Martin Montero, empresário de Cervi, recorda a chegada de Paulo Gonçalves à cidade de Rosário, no interior da Argentina. O Sporting já dava a contratação por fechada, mas o diretor jurídico do Benfica conseguiu reverter o negócio. «Chegou decidido, mostrava que tinha capacidade para negociar e, mais importante, percebia-se que queria de facto o jogador. E para mim e para o jogador isso foi decisivo. Inspirou-nos confiança e tivemos oportunidade de confirmar essa nossa impressão junto de Di María – também ele tinha jogado no Rosário Central – e por Luis Fernandez que ali jogava e passara pelo Benfica», conta Montero.
Com Ramirez foi pior, recorda um elemento da SAD. Paulo passou quase 15 dias no Brasil e, mesmo quando muitos já davam o negócio por perdido, não saiu de lá até trazer o jogador. A persistência é uma característica do advogado.
Luisão, o capitão que recentemente se despediu dos relvados, chegou ao Benfica antes de Paulo Gonçalves e saiu uma semana depois dele, não tem dúvidas: «O Paulo era um profissional cinco estrelas e creio que todos vão sentir a sua falta. Não faltava a um jogo. Espero que tudo se resolva a bem dele porque é uma pessoa que merece que a vida lhe sorria». Outra das pessoas que atesta a importância de Paulo Gonçalves no Benfica é Mário Paiva. O nome pode não dizer muito, mas é ‘só’ um dos advogados mais reconhecidos na área do direito desportivo em Portugal e que se cruzou com Paulo Gonçalves aquando da contratação daquela que é hoje talvez a maior joia do Benfica, João Félix. Mário Paiva recorda que «João Félix estava livre e o meu cliente, Pedro Cordeiro (agente), pediu uma reunião com Paulo Gonçalves. Nós considerávamos que o Benfica seria o clube ideal para o miúdo crescer e o Paulo fez força para o João Félix ficar, acreditou nas suas qualidades e, por isso, foi decisivo para ele assinar pelo Benfica».

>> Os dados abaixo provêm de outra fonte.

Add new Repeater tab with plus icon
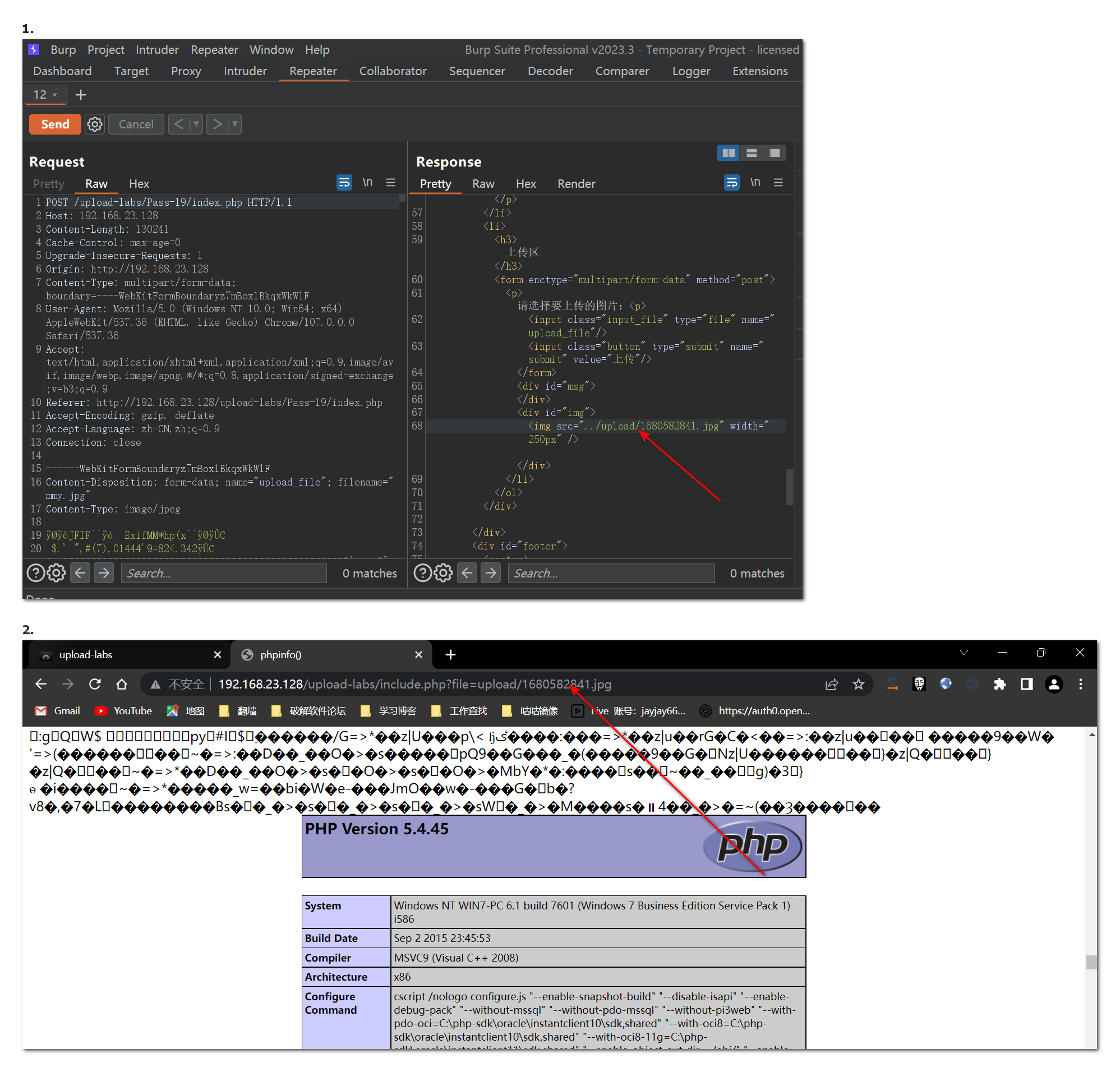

Foram doze anos a representar o Benfica nos organismos nacionais, mas também fora de portas. Formou-se na Faculdade de Direito da Universidade Católica do Porto, não era um aluno excecional (teve média de 13 valores), mas a sua popularidade dava-lhe notoriedade entre os colegas, embora o tenha ‘condenado’ a cumprir o curso em seis anos, em vez dos cinco do plano académico. E será no Porto que iniciará o seu percurso profissional.
Sai da Faculdade em 1994 e entra para a sociedade de advogados Graça Moura, uma das entidades que colaboraram na constituição da SAD portista em 1997, projeto no qual se vê diretamente envolvido e que lhe permite posteriormente entrar no clube. Mas seria uma ligação de curta duração: o advogado era amigo de Alexandre Pinto da Costa (conheceram-se no liceu) e, quando este entra em conflito com o pai, as amizades do filho passaram a ser figuras mal vistas na SAD azul e branca. A saída é inevitável e concretiza-se em junho de 1999.
Foram só dois anos no FC Porto, mas a ‘guerra’ com Pinto da Costa duraria para sempre, primeiro no Boavista, onde foi diretor Geral entre 2000 e 2006, ganhando um título de campão nacional, no período mais áureo da história do clube e, depois, no Benfica, onde entra em dezembro de 2016.
O cabelo quase todo grisalho acentuou-se nos últimos meses. Inteligente, simples, perspicaz, Paulo Gonçalves foi ganhando o seu espaço com naturalidade, mesmo nos organismos internacionais em que participava. As suas qualidades profissionais levaram-no, em 2013, ao Legal Advisory Panel da European Club Association.